* SOURCE RECORDS

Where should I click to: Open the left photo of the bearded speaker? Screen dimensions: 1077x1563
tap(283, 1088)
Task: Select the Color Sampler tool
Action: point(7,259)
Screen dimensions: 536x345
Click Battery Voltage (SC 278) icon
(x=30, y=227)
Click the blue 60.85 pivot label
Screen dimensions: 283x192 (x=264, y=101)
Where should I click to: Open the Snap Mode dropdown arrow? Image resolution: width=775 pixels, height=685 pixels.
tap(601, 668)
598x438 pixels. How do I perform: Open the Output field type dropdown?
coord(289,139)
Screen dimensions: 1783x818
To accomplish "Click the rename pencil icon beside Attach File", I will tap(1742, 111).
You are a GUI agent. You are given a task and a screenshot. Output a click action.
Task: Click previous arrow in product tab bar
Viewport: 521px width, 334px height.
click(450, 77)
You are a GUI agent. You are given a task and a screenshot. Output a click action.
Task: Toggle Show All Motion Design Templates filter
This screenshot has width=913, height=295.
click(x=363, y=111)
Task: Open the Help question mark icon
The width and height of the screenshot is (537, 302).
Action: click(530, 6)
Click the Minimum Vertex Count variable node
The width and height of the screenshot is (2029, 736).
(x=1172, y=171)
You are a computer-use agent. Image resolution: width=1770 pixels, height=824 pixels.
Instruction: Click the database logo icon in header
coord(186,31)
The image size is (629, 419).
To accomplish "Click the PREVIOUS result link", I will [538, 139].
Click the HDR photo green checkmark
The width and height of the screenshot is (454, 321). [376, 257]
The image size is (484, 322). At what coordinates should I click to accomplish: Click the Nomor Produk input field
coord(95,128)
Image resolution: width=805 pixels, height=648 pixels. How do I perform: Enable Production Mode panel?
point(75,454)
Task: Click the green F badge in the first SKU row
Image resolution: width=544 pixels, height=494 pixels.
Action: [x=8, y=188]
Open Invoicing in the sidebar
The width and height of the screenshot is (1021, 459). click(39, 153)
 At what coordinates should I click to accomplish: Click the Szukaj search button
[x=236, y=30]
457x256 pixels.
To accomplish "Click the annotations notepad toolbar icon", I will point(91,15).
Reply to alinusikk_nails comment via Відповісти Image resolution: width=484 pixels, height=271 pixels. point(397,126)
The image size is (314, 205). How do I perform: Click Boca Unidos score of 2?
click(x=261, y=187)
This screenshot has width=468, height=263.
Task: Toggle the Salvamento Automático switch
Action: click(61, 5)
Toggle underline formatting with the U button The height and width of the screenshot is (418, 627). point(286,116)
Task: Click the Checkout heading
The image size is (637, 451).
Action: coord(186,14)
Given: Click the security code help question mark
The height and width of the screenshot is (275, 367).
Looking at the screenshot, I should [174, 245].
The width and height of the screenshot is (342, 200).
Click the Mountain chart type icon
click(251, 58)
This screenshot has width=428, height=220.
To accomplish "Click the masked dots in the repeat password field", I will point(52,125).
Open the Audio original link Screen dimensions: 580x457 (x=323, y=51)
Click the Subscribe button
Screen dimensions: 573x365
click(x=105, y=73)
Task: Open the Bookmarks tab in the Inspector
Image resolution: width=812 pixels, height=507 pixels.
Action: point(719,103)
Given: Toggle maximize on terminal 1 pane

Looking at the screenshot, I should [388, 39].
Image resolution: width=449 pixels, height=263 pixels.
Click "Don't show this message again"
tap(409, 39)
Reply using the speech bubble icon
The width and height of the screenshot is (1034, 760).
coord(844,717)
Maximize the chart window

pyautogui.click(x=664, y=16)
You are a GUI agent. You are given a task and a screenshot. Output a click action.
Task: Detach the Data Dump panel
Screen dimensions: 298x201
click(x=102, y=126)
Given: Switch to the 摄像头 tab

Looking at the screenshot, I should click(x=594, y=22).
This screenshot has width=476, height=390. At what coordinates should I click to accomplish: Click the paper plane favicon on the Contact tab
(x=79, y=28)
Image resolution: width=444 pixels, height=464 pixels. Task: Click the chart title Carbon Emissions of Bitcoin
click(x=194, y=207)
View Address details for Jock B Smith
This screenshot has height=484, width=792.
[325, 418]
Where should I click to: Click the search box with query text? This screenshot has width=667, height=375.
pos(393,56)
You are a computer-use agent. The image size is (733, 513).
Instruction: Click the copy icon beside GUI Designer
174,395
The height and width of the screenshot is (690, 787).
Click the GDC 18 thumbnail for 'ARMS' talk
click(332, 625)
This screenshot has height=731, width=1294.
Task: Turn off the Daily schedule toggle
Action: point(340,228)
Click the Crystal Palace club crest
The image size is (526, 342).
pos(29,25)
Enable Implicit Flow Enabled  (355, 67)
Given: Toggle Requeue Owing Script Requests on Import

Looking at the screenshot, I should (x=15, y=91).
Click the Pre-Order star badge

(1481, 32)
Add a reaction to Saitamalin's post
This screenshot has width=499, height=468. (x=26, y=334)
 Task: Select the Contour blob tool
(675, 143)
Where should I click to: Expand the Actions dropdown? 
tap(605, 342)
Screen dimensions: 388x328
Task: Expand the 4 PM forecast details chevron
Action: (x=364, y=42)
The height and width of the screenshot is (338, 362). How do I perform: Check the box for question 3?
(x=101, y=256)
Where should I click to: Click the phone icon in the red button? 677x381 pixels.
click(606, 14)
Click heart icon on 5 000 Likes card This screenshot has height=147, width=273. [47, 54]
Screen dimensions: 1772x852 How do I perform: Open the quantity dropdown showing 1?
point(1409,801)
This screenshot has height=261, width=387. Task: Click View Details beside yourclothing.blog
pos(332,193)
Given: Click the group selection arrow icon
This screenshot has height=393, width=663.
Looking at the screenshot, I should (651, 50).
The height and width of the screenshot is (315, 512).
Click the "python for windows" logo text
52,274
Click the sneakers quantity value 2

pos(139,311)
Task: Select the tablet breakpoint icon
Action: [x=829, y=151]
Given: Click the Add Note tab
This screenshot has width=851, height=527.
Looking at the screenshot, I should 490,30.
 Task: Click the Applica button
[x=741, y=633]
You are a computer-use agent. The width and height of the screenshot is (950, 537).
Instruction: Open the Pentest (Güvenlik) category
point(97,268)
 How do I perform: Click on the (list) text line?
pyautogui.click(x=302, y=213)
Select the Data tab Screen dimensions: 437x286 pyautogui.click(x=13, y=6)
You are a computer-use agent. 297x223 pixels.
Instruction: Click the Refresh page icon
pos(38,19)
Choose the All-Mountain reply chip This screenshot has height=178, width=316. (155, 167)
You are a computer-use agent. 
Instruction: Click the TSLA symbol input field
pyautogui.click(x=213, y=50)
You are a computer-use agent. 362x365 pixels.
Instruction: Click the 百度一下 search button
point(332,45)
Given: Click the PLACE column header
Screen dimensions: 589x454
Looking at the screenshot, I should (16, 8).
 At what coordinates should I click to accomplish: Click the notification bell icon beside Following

* WORK ORDER
Every record should be output precisely as it was given.

* SOLUTION TO THIS PROBLEM
Where should I click to: Open the left photo of the bearded speaker? Screen dimensions: 1077x1563
tap(283, 1088)
Task: Select the Color Sampler tool
Action: point(7,259)
Screen dimensions: 536x345
Click Battery Voltage (SC 278) icon
(x=30, y=227)
Click the blue 60.85 pivot label
Screen dimensions: 283x192 (x=264, y=101)
Where should I click to: Open the Snap Mode dropdown arrow? Image resolution: width=775 pixels, height=685 pixels.
tap(601, 668)
598x438 pixels. How do I perform: Open the Output field type dropdown?
coord(289,139)
Screen dimensions: 1783x818
To accomplish "Click the rename pencil icon beside Attach File", I will tap(1742, 111).
You are a GUI agent. You are given a task and a screenshot. Output a click action.
Task: Click previous arrow in product tab bar
Viewport: 521px width, 334px height.
click(450, 77)
You are a GUI agent. You are given a task and a screenshot. Output a click action.
Task: Toggle Show All Motion Design Templates filter
This screenshot has width=913, height=295.
click(x=363, y=111)
Task: Open the Help question mark icon
The width and height of the screenshot is (537, 302).
Action: click(530, 6)
Click the Minimum Vertex Count variable node
The width and height of the screenshot is (2029, 736).
(x=1172, y=171)
You are a computer-use agent. Image resolution: width=1770 pixels, height=824 pixels.
Instruction: Click the database logo icon in header
coord(186,31)
The image size is (629, 419).
To accomplish "Click the PREVIOUS result link", I will [538, 139].
Click the HDR photo green checkmark
The width and height of the screenshot is (454, 321). [376, 257]
The image size is (484, 322). At what coordinates should I click to accomplish: Click the Nomor Produk input field
coord(95,128)
Image resolution: width=805 pixels, height=648 pixels. How do I perform: Enable Production Mode panel?
point(75,454)
Task: Click the green F badge in the first SKU row
Image resolution: width=544 pixels, height=494 pixels.
Action: [x=8, y=188]
Open Invoicing in the sidebar
The width and height of the screenshot is (1021, 459). click(39, 153)
 At what coordinates should I click to accomplish: Click the Szukaj search button
[x=236, y=30]
457x256 pixels.
To accomplish "Click the annotations notepad toolbar icon", I will point(91,15).
Reply to alinusikk_nails comment via Відповісти Image resolution: width=484 pixels, height=271 pixels. point(397,126)
The image size is (314, 205). How do I perform: Click Boca Unidos score of 2?
click(x=261, y=187)
This screenshot has width=468, height=263.
Task: Toggle the Salvamento Automático switch
Action: click(61, 5)
Toggle underline formatting with the U button The height and width of the screenshot is (418, 627). point(286,116)
Task: Click the Checkout heading
The image size is (637, 451).
Action: coord(186,14)
Given: Click the security code help question mark
The height and width of the screenshot is (275, 367).
Looking at the screenshot, I should [174, 245].
The width and height of the screenshot is (342, 200).
Click the Mountain chart type icon
click(251, 58)
This screenshot has width=428, height=220.
To accomplish "Click the masked dots in the repeat password field", I will point(52,125).
Open the Audio original link Screen dimensions: 580x457 (x=323, y=51)
Click the Subscribe button
Screen dimensions: 573x365
click(x=105, y=73)
Task: Open the Bookmarks tab in the Inspector
Image resolution: width=812 pixels, height=507 pixels.
Action: point(719,103)
Given: Toggle maximize on terminal 1 pane

Looking at the screenshot, I should [388, 39].
Image resolution: width=449 pixels, height=263 pixels.
Click "Don't show this message again"
tap(409, 39)
Reply using the speech bubble icon
The width and height of the screenshot is (1034, 760).
coord(844,717)
Maximize the chart window

pyautogui.click(x=664, y=16)
You are a GUI agent. You are given a task and a screenshot. Output a click action.
Task: Detach the Data Dump panel
Screen dimensions: 298x201
click(x=102, y=126)
Given: Switch to the 摄像头 tab

Looking at the screenshot, I should click(x=594, y=22).
This screenshot has width=476, height=390. At what coordinates should I click to accomplish: Click the paper plane favicon on the Contact tab
(x=79, y=28)
Image resolution: width=444 pixels, height=464 pixels. Task: Click the chart title Carbon Emissions of Bitcoin
click(x=194, y=207)
View Address details for Jock B Smith
This screenshot has height=484, width=792.
[325, 418]
Where should I click to: Click the search box with query text? This screenshot has width=667, height=375.
pos(393,56)
You are a computer-use agent. The image size is (733, 513).
Instruction: Click the copy icon beside GUI Designer
174,395
The height and width of the screenshot is (690, 787).
Click the GDC 18 thumbnail for 'ARMS' talk
click(332, 625)
This screenshot has height=731, width=1294.
Task: Turn off the Daily schedule toggle
Action: point(340,228)
Click the Crystal Palace club crest
The image size is (526, 342).
pos(29,25)
Enable Implicit Flow Enabled  (355, 67)
Given: Toggle Requeue Owing Script Requests on Import

Looking at the screenshot, I should (x=15, y=91).
Click the Pre-Order star badge

(1481, 32)
Add a reaction to Saitamalin's post
This screenshot has width=499, height=468. (x=26, y=334)
 Task: Select the Contour blob tool
(675, 143)
Where should I click to: Expand the Actions dropdown? 
tap(605, 342)
Screen dimensions: 388x328
Task: Expand the 4 PM forecast details chevron
Action: (x=364, y=42)
The height and width of the screenshot is (338, 362). How do I perform: Check the box for question 3?
(x=101, y=256)
Where should I click to: Click the phone icon in the red button? 677x381 pixels.
click(606, 14)
Click heart icon on 5 000 Likes card This screenshot has height=147, width=273. [47, 54]
Screen dimensions: 1772x852 How do I perform: Open the quantity dropdown showing 1?
point(1409,801)
This screenshot has height=261, width=387. Task: Click View Details beside yourclothing.blog
pos(332,193)
Given: Click the group selection arrow icon
This screenshot has height=393, width=663.
Looking at the screenshot, I should (651, 50).
The height and width of the screenshot is (315, 512).
Click the "python for windows" logo text
52,274
Click the sneakers quantity value 2

pos(139,311)
Task: Select the tablet breakpoint icon
Action: [x=829, y=151]
Given: Click the Add Note tab
This screenshot has width=851, height=527.
Looking at the screenshot, I should 490,30.
 Task: Click the Applica button
[x=741, y=633]
You are a computer-use agent. The width and height of the screenshot is (950, 537).
Instruction: Open the Pentest (Güvenlik) category
point(97,268)
 How do I perform: Click on the (list) text line?
pyautogui.click(x=302, y=213)
Select the Data tab Screen dimensions: 437x286 pyautogui.click(x=13, y=6)
You are a computer-use agent. 297x223 pixels.
Instruction: Click the Refresh page icon
pos(38,19)
Choose the All-Mountain reply chip This screenshot has height=178, width=316. (155, 167)
You are a computer-use agent. 
Instruction: Click the TSLA symbol input field
pyautogui.click(x=213, y=50)
You are a computer-use agent. 362x365 pixels.
Instruction: Click the 百度一下 search button
point(332,45)
Given: Click the PLACE column header
Screen dimensions: 589x454
Looking at the screenshot, I should (16, 8).
 At what coordinates should I click to accomplish: Click the notification bell icon beside Following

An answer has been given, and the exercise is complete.